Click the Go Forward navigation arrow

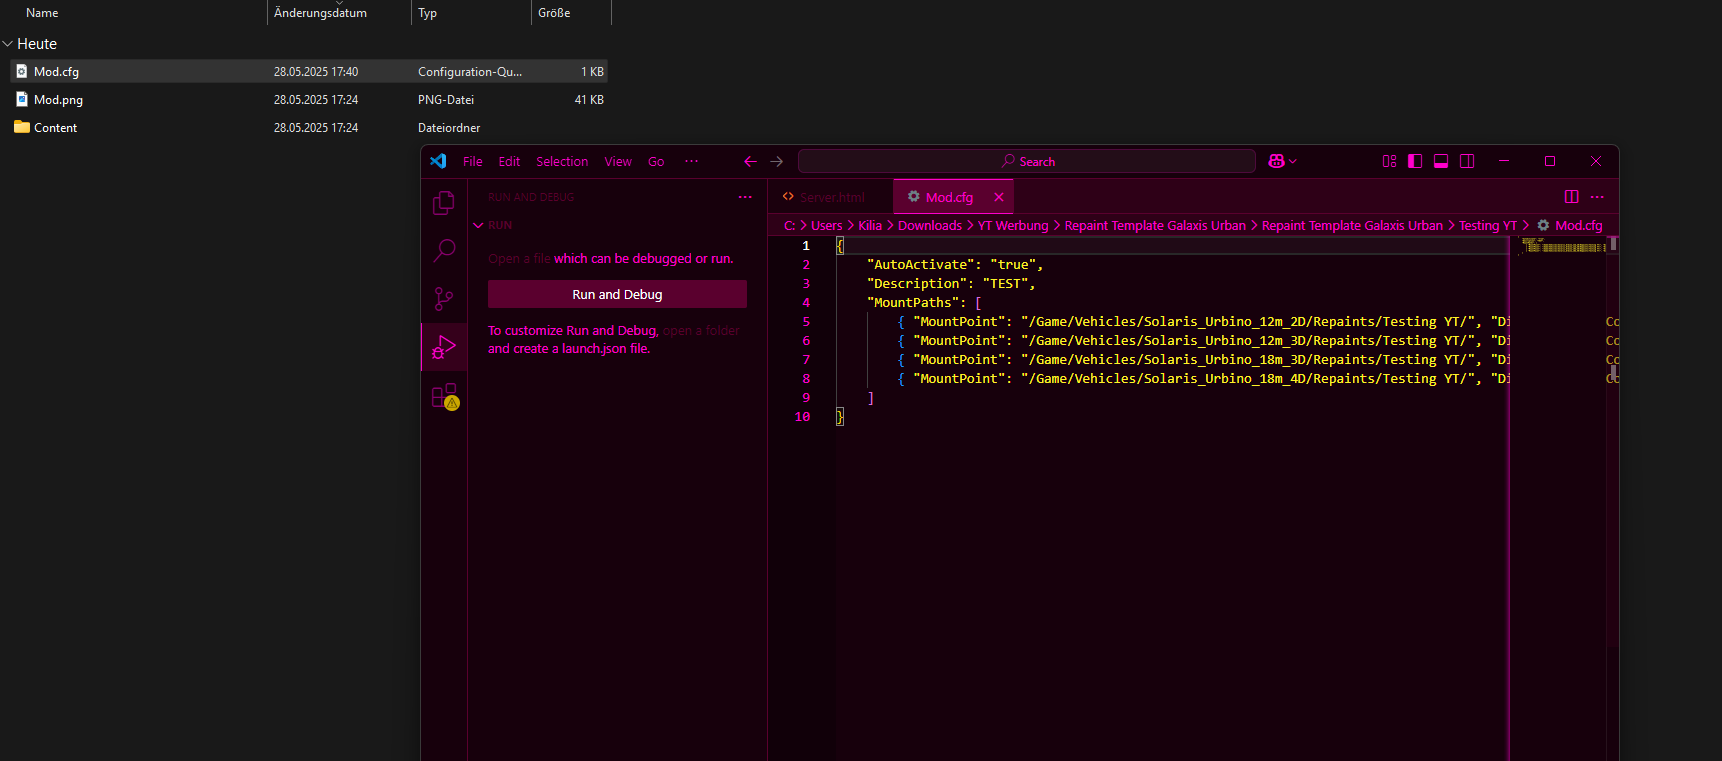(x=777, y=161)
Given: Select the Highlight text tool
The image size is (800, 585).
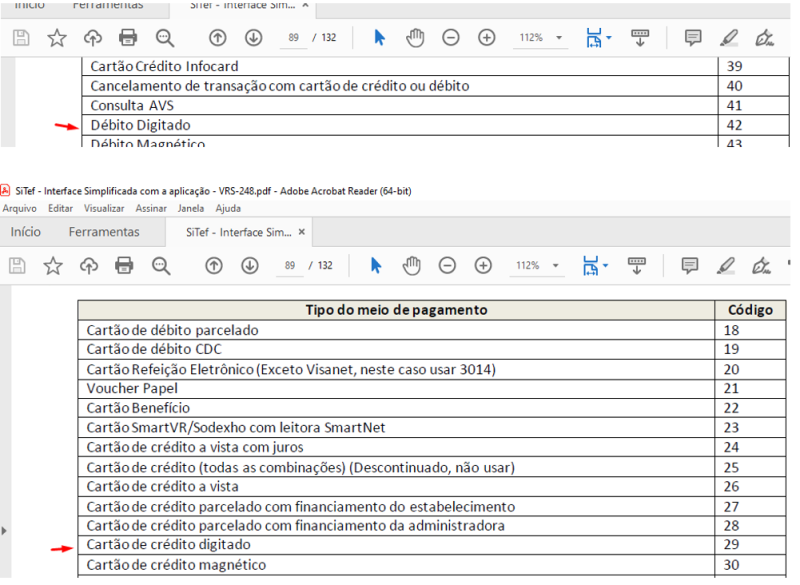Looking at the screenshot, I should [728, 266].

+ + + + +

> **Work to complete**
Reproduce the text of every row above word for word, and leave the pictures out of your copy.

> **The reply**
Click the Go Forward navigation arrow

(x=777, y=161)
Given: Select the Highlight text tool
The image size is (800, 585).
Looking at the screenshot, I should [728, 266].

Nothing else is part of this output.